Hybrids. We see this concept being applied to a plethora of mediums in our society. Hybrid cars, although becoming less popular, once appeared to be the cutting edge of transportation. Will the same fate befall on hybrid app development?
Before we jump into how hybrid app development is doing, we should learn what it is. Long gone are the days where developers had to build the same application multiple times in different programming languages. Today is the future, and we have a variety of frameworks at our disposal to fix this problem. Hybrid app development is the concept of building applications just once with the same language and being granted with the ability to launch on multiple platforms. It sounds magical doesn’t it? Let’s dive in and see how good it really is.
To get a grasp on what are the pros and cons of this kind of development we should take a look at some frameworks. The first one we’ll be examining is Xamarin, which is developed by a Microsoft owned software company. Xamarin grants users with the ability to build native apps in IOS, Android, Windows and MacOS. This feature immediately places Xamarin at the head of the pack as most other frameworks and tools don’t allow us to develop for Windows as well. Xamarin utilizes a C# codebase in order to power it’s complex set of tools. Both Mac and Windows users will be able to use this platform to its full potential. It’s no wonder that Xamarin is the leading framework for hybrid app development.
As with anything in the developer world, hybrid app development comes with some caveats. Since we aren’t actually building apps natively in their own ecosystem we lose out on a fair chunk of performance. It just isn’t possible to reach peak optimization like we can when developing using Swift or Java natively. On top of this your user interface will be limited. Sure you can still create breathtaking UI designs with hybrid development but you miss out on functionality you only have access to natively. Developers who use XCode have an advantage here with storyboards helping them create better UI in an increasingly efficient way.

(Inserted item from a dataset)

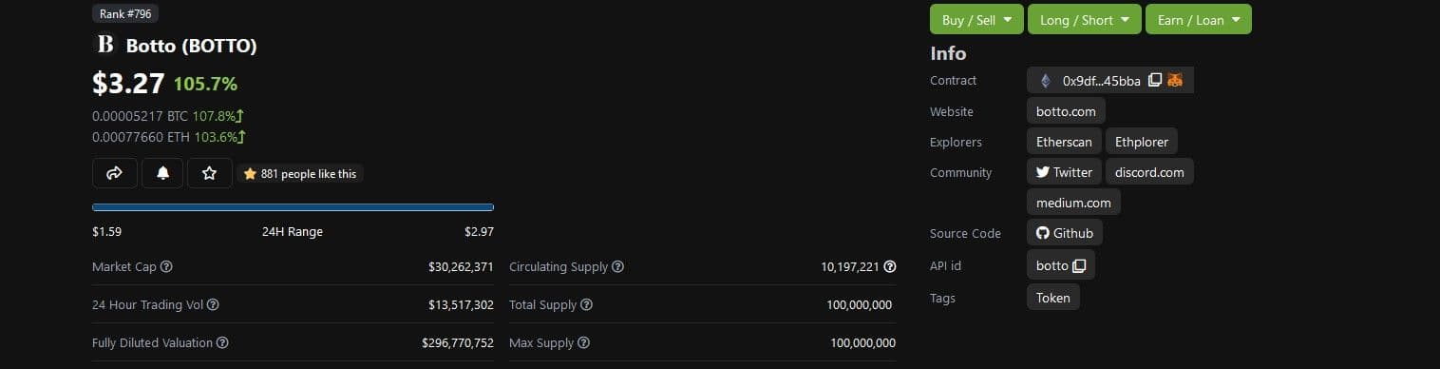Click Circulating Supply info question icon

click(618, 267)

Statistically speaking, UI is one of the most important features of an app to our clients. Without a solid foundation in user interface, it’s not common for too many users to return to your app. Native app development does have a stronger background in this field, making it the star of the show. By no means does this mean that you can’t create a solid or even stunning UI with hybrid development, it simply reflects that when developing natively you’ll have more flexibility.
Let’s take quick peek at what you knowledge you would need to obtain if you were to develop natively for each platform. For IOS development you would need to know either Swift or Objective-C. For Android you would want to know Java or Kotlin. Finally for the windows phone you would need to know C#. If you were going to develop natively for each platform that’s way too much to learn on your own. This brings us to the biggest selling point of hybrid development. For the time you save developing alone, it is without a doubt here to stay.

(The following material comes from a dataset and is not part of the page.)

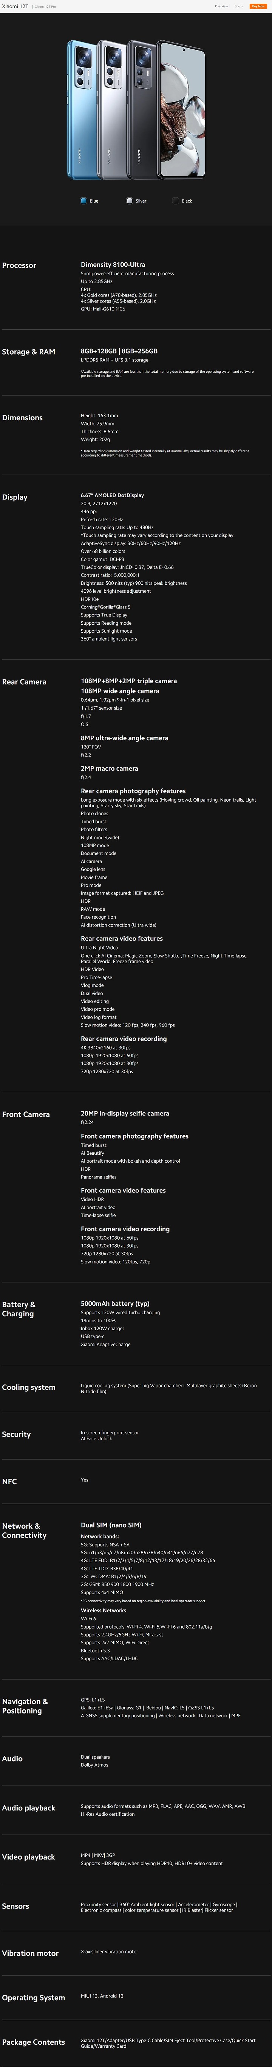This screenshot has width=272, height=2067.
Task: Open the Xiaomi 12T Pro link
Action: pyautogui.click(x=44, y=6)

There is one substantial flaw however. When using hybrid app development, you put the users data at risk. This is something you really never want to do, especially as a developer. You can only utilize all the available resources you have to protect client data with native development. You won’t be left entirely defenseless if you don’t develop natively but it’s a noticeable benefit and a hard one to overlook. Similarly it can be hard to debug using hybrid development as you are essentially playing with fire hoping new bugs aren’t introduced.
Even with those negatives looming, let’s end on a good note. What do we get out of hybrid application development? Well we end up with double the app at only half the price, that will always make it harder to justify not utilizing this method. Subsequently, development times are drastically cut as you don’t have to spend the time building both. Finally hybrid development let’s less skilled developers enter the arena, requiring fewer resources and knowledge, they can reach a larger audience without a handicap.
Now we address the big picture question. Will hybrid app development last? Without a doubt, but you have to answer an even tougher question. Will you use it? If you want to build apps faster, with less money and reach a larger audience you might want to take a chance. But you must remember this isn’t a magic solution, there’s a number of reasons as prestated to build apps natively and it’s not an easy decision. Either approach you take, I hope you gained some insight!